The problem:
Could you set down exactly the lines in the records below between the line holding "Click the 'Blocks' column header" and the line holding "Task: Open the Type bedrijf dropdown", inclusive?

+-------+

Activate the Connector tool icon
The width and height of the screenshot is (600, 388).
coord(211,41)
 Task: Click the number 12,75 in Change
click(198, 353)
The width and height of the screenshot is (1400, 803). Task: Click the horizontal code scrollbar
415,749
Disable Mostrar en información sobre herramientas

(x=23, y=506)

+-------+

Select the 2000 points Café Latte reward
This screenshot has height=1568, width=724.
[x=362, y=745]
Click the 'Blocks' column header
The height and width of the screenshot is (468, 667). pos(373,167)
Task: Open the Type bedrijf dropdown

+-------+

Answer space:
Click the 'Blocks' column header
The height and width of the screenshot is (468, 667). pos(373,167)
Task: Open the Type bedrijf dropdown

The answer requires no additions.